> Work request: With the pictures left out, write out exactly the lines of the listing below that run from the line with "This screenshot has height=819, width=1456." through the line with "the site permissions".

> Source data:

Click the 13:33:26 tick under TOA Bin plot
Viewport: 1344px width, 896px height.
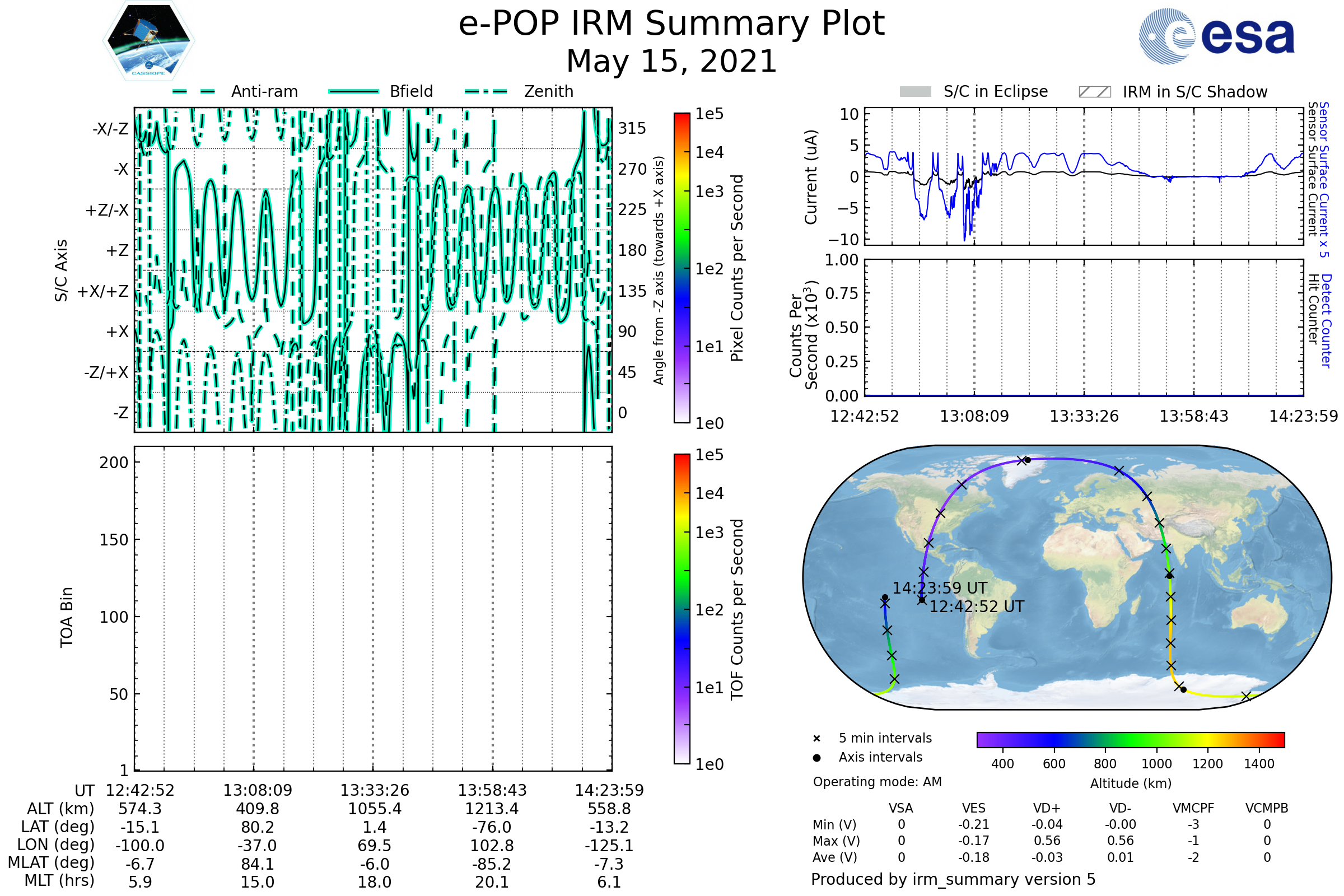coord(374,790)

==

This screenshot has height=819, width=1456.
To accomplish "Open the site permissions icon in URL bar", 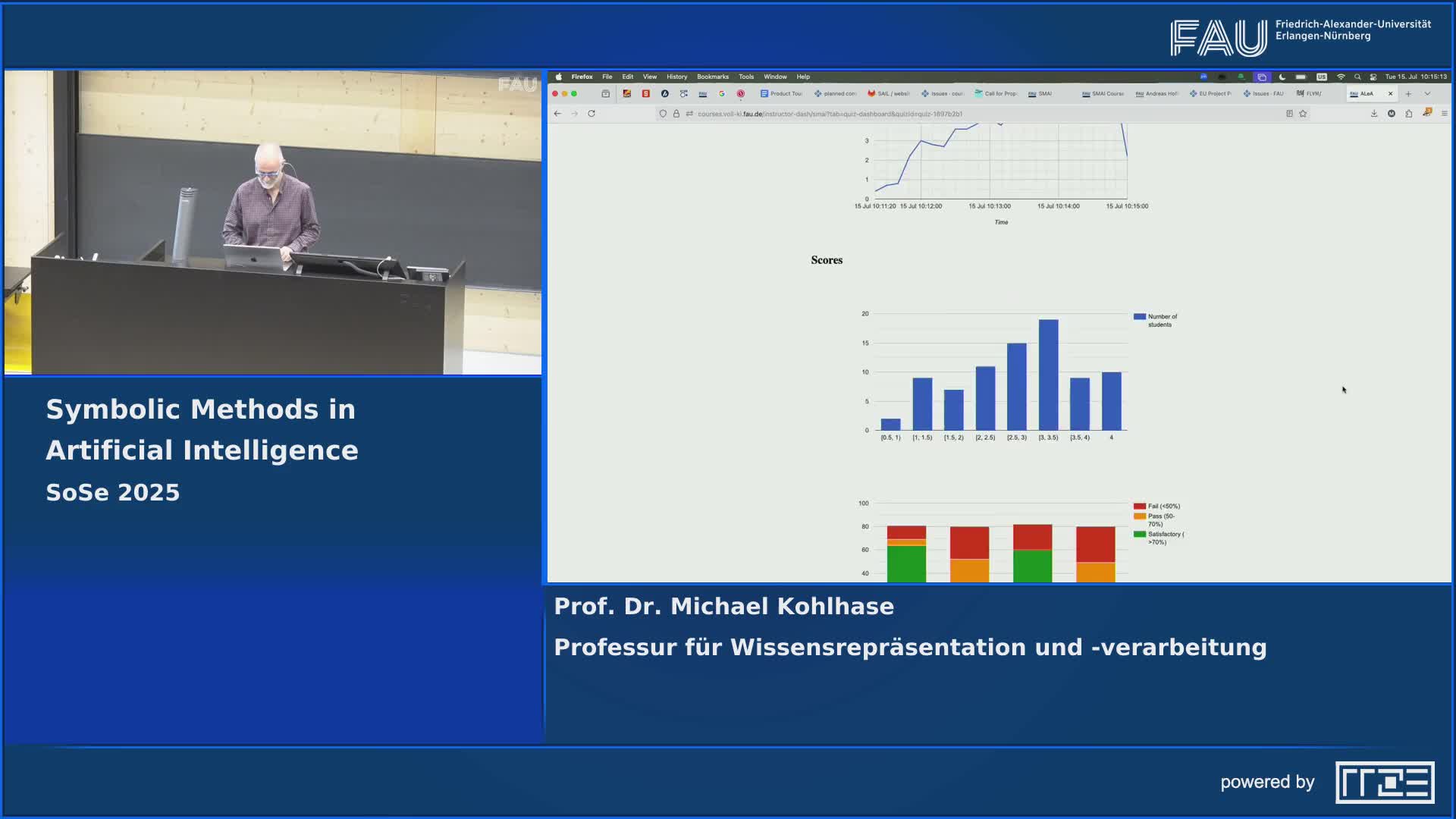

> Exercise output:
This screenshot has height=819, width=1456.
To accomplish "Open the site permissions icon in URL bar", 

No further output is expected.